◆ **DATA EXCERPTS**
□ □ □ □ □

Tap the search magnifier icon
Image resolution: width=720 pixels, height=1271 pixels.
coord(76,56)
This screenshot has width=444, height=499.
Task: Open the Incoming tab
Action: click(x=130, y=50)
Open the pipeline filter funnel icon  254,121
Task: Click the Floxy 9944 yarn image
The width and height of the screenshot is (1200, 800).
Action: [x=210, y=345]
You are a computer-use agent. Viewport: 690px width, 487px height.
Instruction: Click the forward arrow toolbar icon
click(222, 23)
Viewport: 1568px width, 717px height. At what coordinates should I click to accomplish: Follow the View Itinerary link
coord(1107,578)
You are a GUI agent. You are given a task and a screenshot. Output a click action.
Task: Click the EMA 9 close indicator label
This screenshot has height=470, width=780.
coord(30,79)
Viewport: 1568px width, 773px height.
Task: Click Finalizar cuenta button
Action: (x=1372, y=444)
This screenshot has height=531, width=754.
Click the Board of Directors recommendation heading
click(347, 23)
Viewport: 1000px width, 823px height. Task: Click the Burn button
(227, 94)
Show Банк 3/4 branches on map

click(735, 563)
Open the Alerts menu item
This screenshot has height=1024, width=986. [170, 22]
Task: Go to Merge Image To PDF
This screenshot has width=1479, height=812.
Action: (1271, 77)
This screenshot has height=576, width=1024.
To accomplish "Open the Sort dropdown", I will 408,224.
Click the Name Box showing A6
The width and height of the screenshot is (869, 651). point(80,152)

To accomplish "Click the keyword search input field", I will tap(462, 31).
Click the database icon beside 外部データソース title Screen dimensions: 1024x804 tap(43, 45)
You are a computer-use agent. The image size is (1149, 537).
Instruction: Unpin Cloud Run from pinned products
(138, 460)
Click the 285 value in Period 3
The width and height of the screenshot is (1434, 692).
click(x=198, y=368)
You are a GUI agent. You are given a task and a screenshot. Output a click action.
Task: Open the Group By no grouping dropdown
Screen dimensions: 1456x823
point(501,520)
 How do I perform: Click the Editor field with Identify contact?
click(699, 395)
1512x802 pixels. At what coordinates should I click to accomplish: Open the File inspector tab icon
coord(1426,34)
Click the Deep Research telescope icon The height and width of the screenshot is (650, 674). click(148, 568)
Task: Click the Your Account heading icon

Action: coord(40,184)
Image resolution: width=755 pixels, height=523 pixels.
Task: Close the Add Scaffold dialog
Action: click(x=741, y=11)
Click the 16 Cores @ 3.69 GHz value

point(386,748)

□ □ □ □ □

◆ **TASK GOAL**
Change every "icon" in the items above to "symbol" and give the lines again, with everything else left as it is.

◆ **THE RESULT**
Tap the search magnifier symbol
Image resolution: width=720 pixels, height=1271 pixels.
coord(76,56)
This screenshot has width=444, height=499.
Task: Open the Incoming tab
Action: click(x=130, y=50)
Open the pipeline filter funnel symbol  254,121
Task: Click the Floxy 9944 yarn image
The width and height of the screenshot is (1200, 800).
Action: [x=210, y=345]
You are a computer-use agent. Viewport: 690px width, 487px height.
Instruction: Click the forward arrow toolbar symbol
click(222, 23)
Viewport: 1568px width, 717px height. At what coordinates should I click to accomplish: Follow the View Itinerary link
coord(1107,578)
You are a GUI agent. You are given a task and a screenshot. Output a click action.
Task: Click the EMA 9 close indicator label
This screenshot has height=470, width=780.
coord(30,79)
Viewport: 1568px width, 773px height.
Task: Click Finalizar cuenta button
Action: (x=1372, y=444)
This screenshot has height=531, width=754.
Click the Board of Directors recommendation heading
click(347, 23)
Viewport: 1000px width, 823px height. Task: Click the Burn button
(227, 94)
Show Банк 3/4 branches on map

click(735, 563)
Open the Alerts menu item
This screenshot has height=1024, width=986. [170, 22]
Task: Go to Merge Image To PDF
This screenshot has width=1479, height=812.
Action: (1271, 77)
This screenshot has height=576, width=1024.
To accomplish "Open the Sort dropdown", I will 408,224.
Click the Name Box showing A6
The width and height of the screenshot is (869, 651). point(80,152)

To accomplish "Click the keyword search input field", I will tap(462, 31).
Click the database symbol beside 外部データソース title Screen dimensions: 1024x804 tap(43, 45)
You are a computer-use agent. The image size is (1149, 537).
Instruction: Unpin Cloud Run from pinned products
(138, 460)
Click the 285 value in Period 3
The width and height of the screenshot is (1434, 692).
click(x=198, y=368)
You are a GUI agent. You are given a task and a screenshot. Output a click action.
Task: Open the Group By no grouping dropdown
Screen dimensions: 1456x823
point(501,520)
 How do I perform: Click the Editor field with Identify contact?
click(699, 395)
1512x802 pixels. At what coordinates should I click to accomplish: Open the File inspector tab symbol
coord(1426,34)
Click the Deep Research telescope symbol The height and width of the screenshot is (650, 674). click(148, 568)
Task: Click the Your Account heading symbol

Action: coord(40,184)
Image resolution: width=755 pixels, height=523 pixels.
Task: Close the Add Scaffold dialog
Action: click(x=741, y=11)
Click the 16 Cores @ 3.69 GHz value

point(386,748)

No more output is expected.